MSD hits a hurdle with its LAG-3 programme
MSD's combination of PD-1 inhibitor Keytruda and experimental LAG-3 inhibitor favezelimab has failed a phase 3 trial in patients with previously treated PD-L1-positive microsatellite stable (MSS) metastatic colorectal cancer.
An analysis of data from the 447-patient KEYFORM-007 study revealed that the fixed-dose combination of Keytruda (pembrolizumab) and favezelimab was unable to extend overall survival (OS) compared to standard care with kinase inhibitor regorafenib and trifluridine and tipiracil chemotherapy.
It's another setback for the LAG-3 category in MSS colorectal cancer, coming after Bristol-Myers Squibb's combination of PD-1 nivolumab and LAG-3 drug relatlimab – approved as Opdualag for melanoma – failed the phase 3 RELATIVITY-123 trial in MSS colorectal cancer last year.
While PD-1/PD-L1 inhibitors have transformed the treatment of many cancers in recent years – including colorectal cancer with microsatellite instability (MSI) – on their own they have proved to be largely ineffective in MSS colorectal cancer.
There has been a concerted effort to combine them with other drugs to see if efficacy can be stepped up, and one such is pairing PD-1 and LAG-3 inhibition, both targeting negative regulators of T-cells that suppress their activity against tumours.
The hope is that, by combining them, the brake on the immune system will be further disengaged, allowing the tumour to be attacked more effectively. However, the failures in MSS colorectal cancer suggest some forms of cancer may simply be less amenable to immunotherapies.
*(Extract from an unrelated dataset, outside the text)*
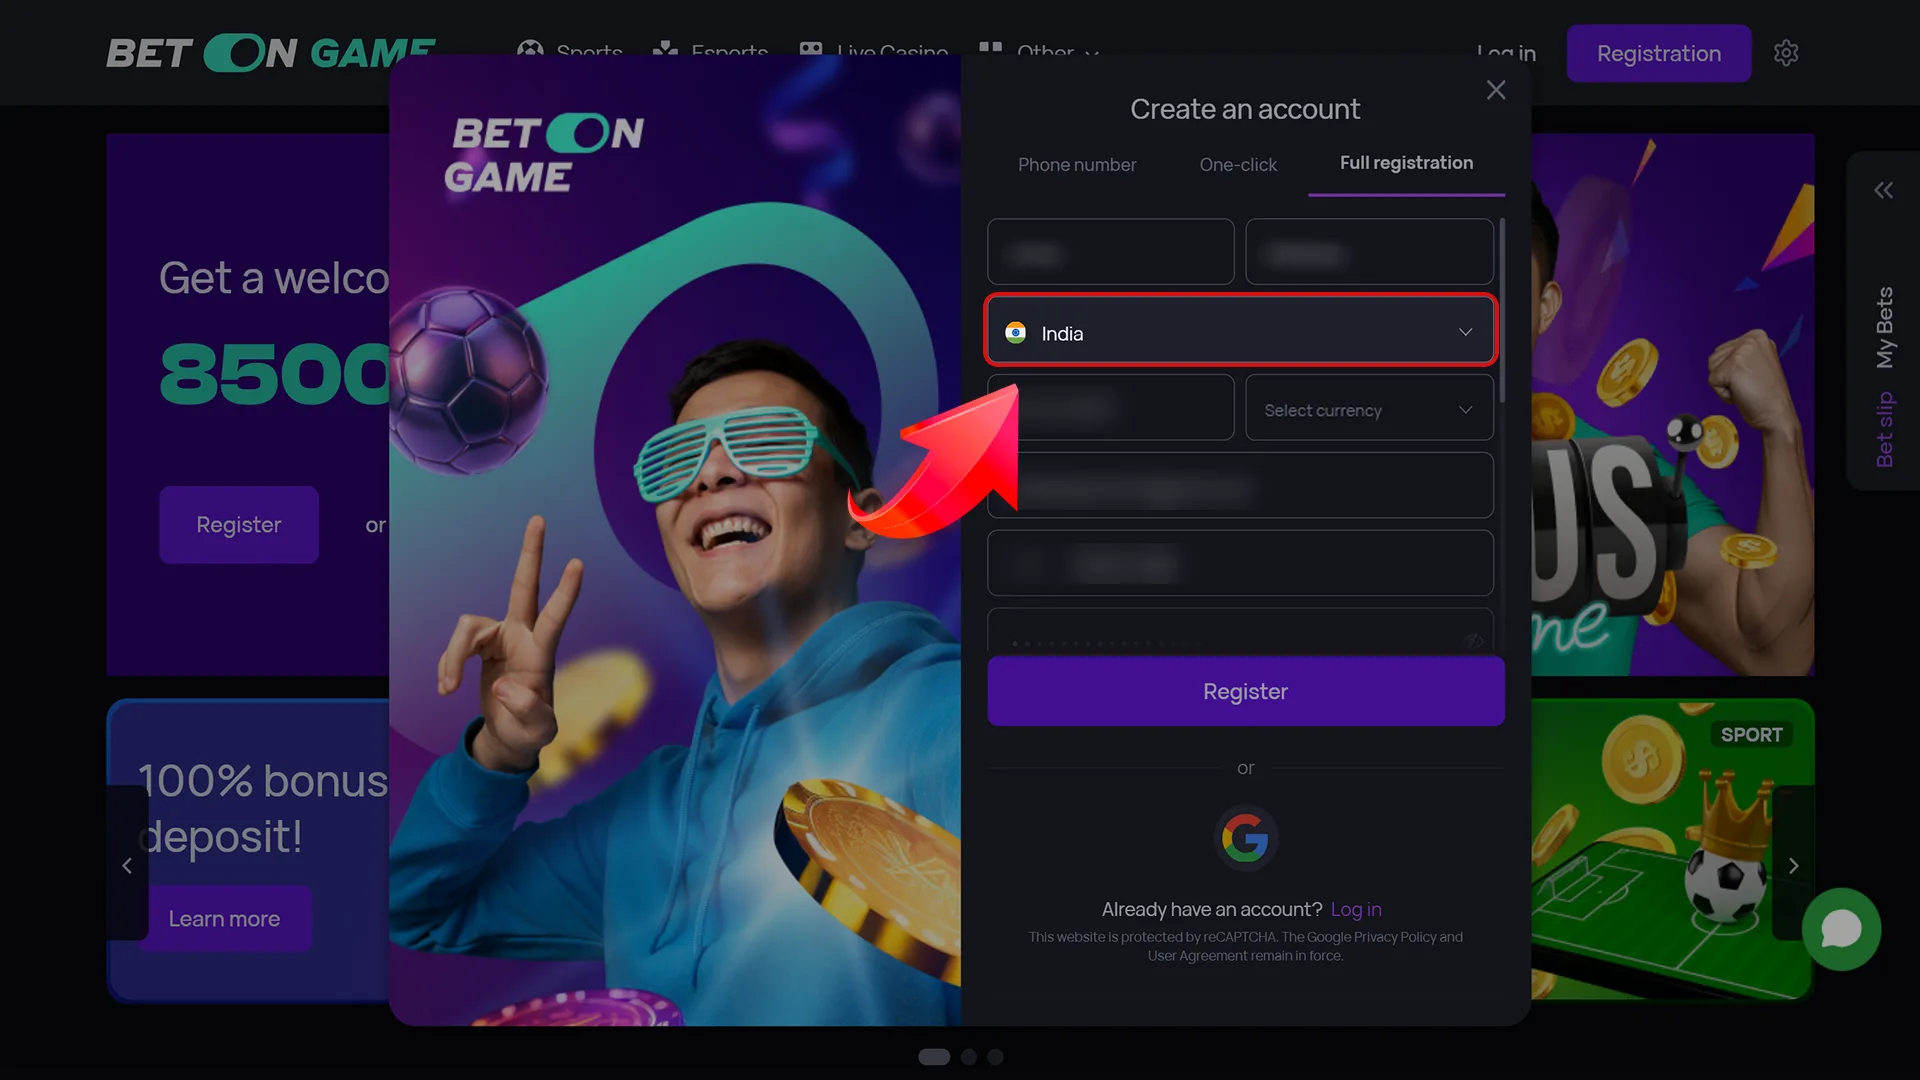Click the Google sign-in icon
The image size is (1920, 1080).
1245,836
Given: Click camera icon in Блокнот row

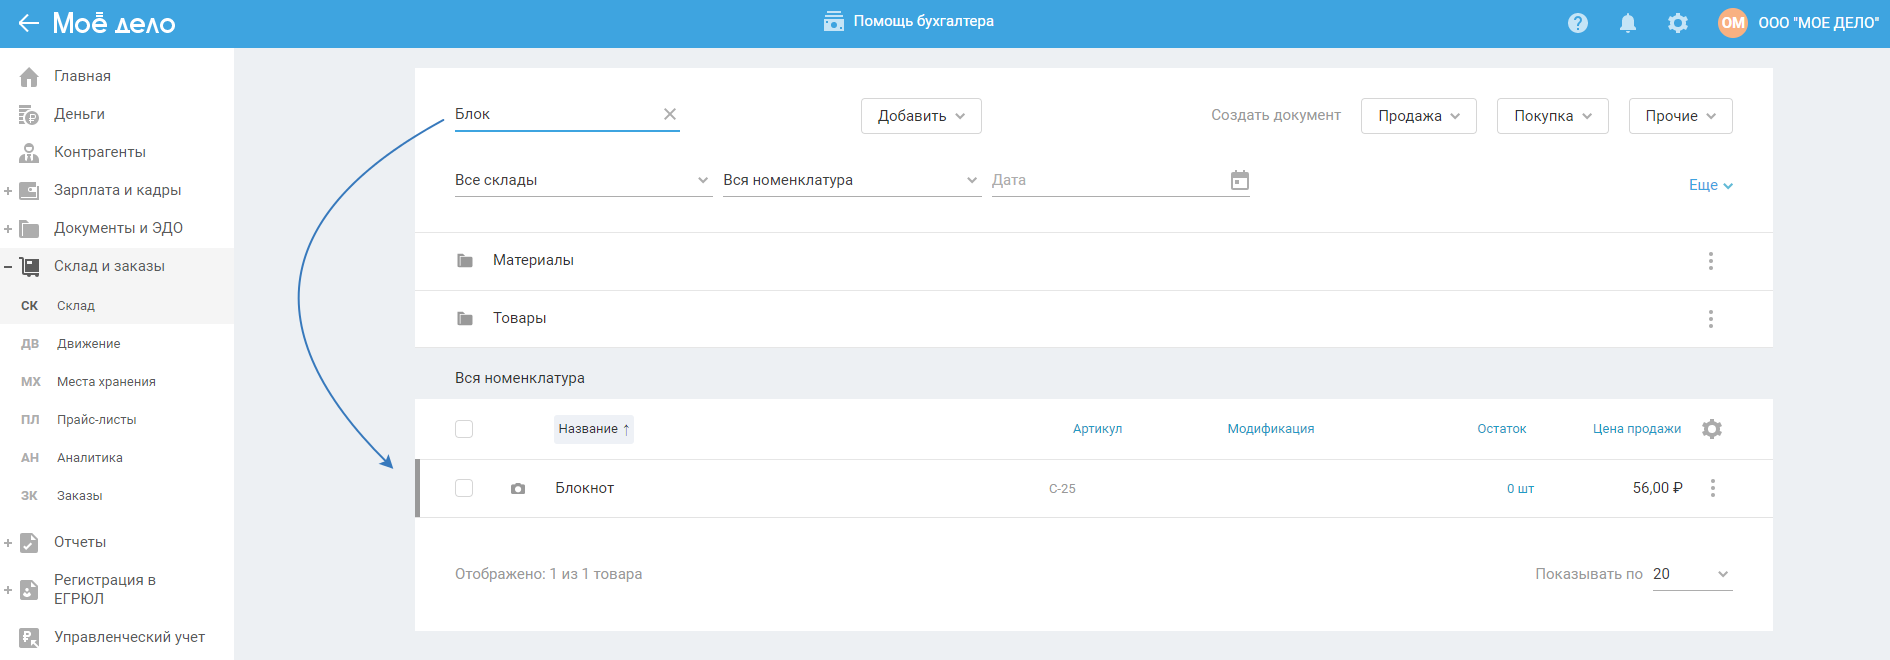Looking at the screenshot, I should tap(518, 489).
MSD said that advanced colorectal cancer remains a challenging disease, especially for the majority of patients with MSS tumours, and pledged to continue efforts to find novel combination therapies.
Keytruda has been FDA-approved since 2020 to treat microsatellite instability-high (MSI-H) or mismatch repair deficient (dMMR) colorectal cancer, where there is a higher level of inflammation in the tumour. Last year, it got a green light for second-line use in patients with any solid tumour nearing these biomarkers and no other treatment options.
MSD is running a string of other trials of the Keytruda/favezelimab combination, including the phase 3 KEYFORM-008 study in classical Hodgkin lymphoma and phase 2 studies in bladder cancer, cutaneous squamous cell carcinoma, endometrial cancer, melanoma, oesophageal cancer, and renal cell carcinoma.
The combination is one way MSD is seeking to protect its Keytruda franchise – which had sales of $25 billion last year – from the loss of market exclusivity later this decade and the potential threat of newer rivals.
Those include Summit Therapeutics and Akeso's PD-1xVEGF bispecific antibody ivonescimab, which outperformed Keytruda in a lung cancer study and has also shown promise in previously- untreated triple-negative breast cancer, as well as colorectal cancer.